═════ TEXTO FORNECIDO

TREVOS DE QUATRO FOLHAS



O texto que se segue faz uma resenha dos grupos e intérpretes que, de algum modo, revolucionaram e divulgaram em maior escala a música tradicional irlandesa. Uns fizeram escola, outros são por natureza excêntricos e “desrespeitadores”. Alguns pretendem acrescentar-lhes elementos de modernidade, fundindo certas especificidades da folk com outras linguagens, explorando pontos em comum, proximidades ou distâncias que surpreendentemente se anulam.
Desta súmula que propomos ao conhecimento e audição dos leitores, ficaram de fora alguns nomes sem dúvida importantes – Michael Coleman, Leo Rowsome, Willie Clancy, Séamus Ennis, Paddy Tunney, etc. -, patriarcas das gerações posteriores e alicerces do “boom” que iria abalar a ilha na madrugada dos anos 70. Isto seguindo um critério que privilegia uma certa universalidade e acessibilidade da música, ficando deste modo igualmente excluídos à partida os artistas cuja obra se construiu sobre especificidades, sejam elas um determinado instrumento (Mary Bergin, no “tin whistle”, ou Derek Bell, na harpa, por ex.) ou música com carácter marcadamente regional ou sectário (por exemplo, a música religiosa de Noirín Ní Riain). Porém, todo este mundo imenso encontra-se à disposição de quantos já penetraram o suficiente nos meandros desta música para poderem apreciar em pleno as maravilhas que podem encerrar um “bodhran”, um “tin whistle” ou umas “uillean pipes”.

══════════
═════ DADOS FORNECIDOS

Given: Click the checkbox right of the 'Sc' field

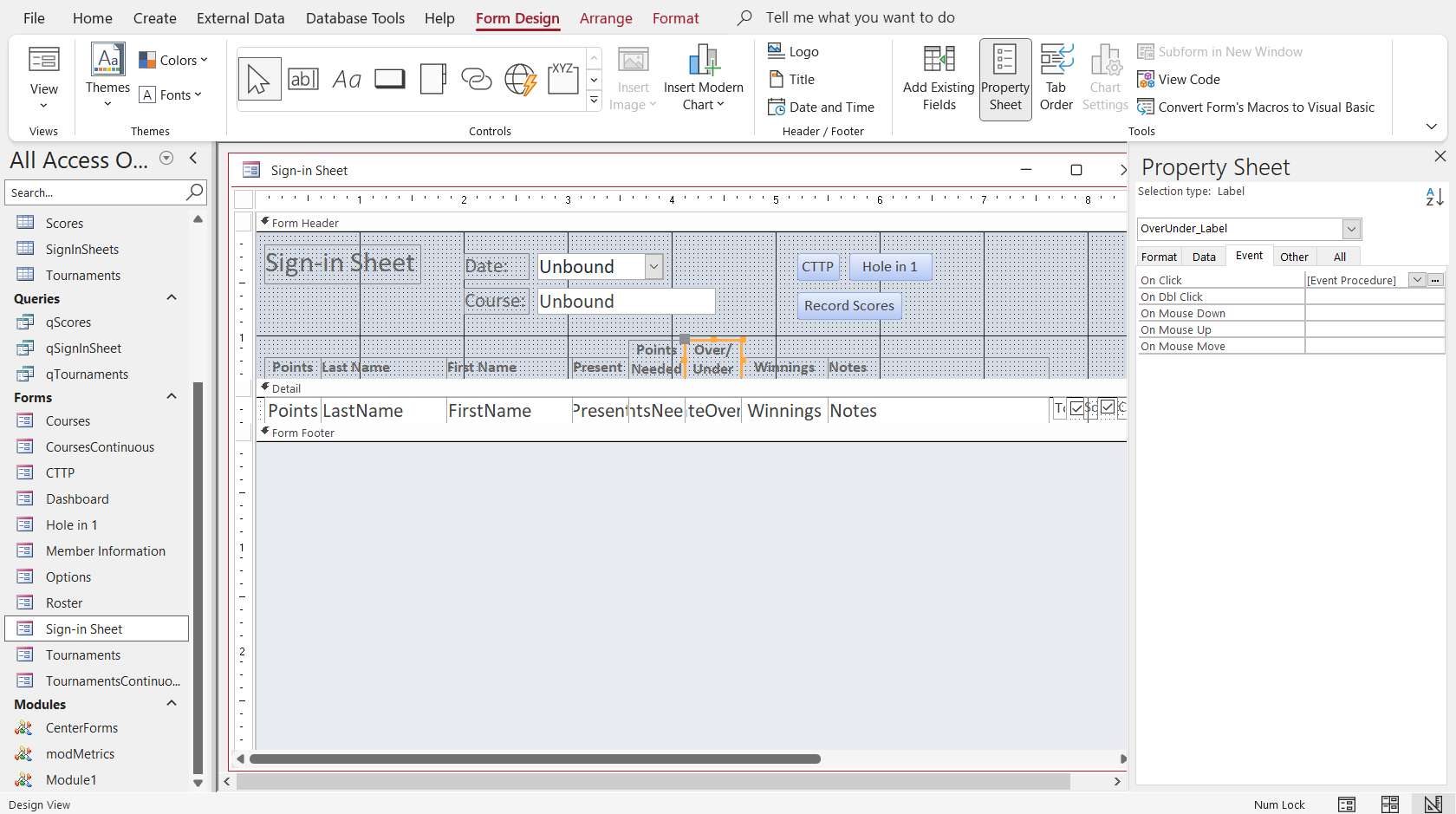Looking at the screenshot, I should pyautogui.click(x=1108, y=407).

══════════

### [ENUNCIADO]
Transcreva do texto sobre a música tradicional irlandesa tudo o que vai desde "TREVOS DE QUATRO" até "surpreendentemente se anulam.".

### [RESPOSTA]
TREVOS DE QUATRO FOLHAS



O texto que se segue faz uma resenha dos grupos e intérpretes que, de algum modo, revolucionaram e divulgaram em maior escala a música tradicional irlandesa. Uns fizeram escola, outros são por natureza excêntricos e “desrespeitadores”. Alguns pretendem acrescentar-lhes elementos de modernidade, fundindo certas especificidades da folk com outras linguagens, explorando pontos em comum, proximidades ou distâncias que surpreendentemente se anulam.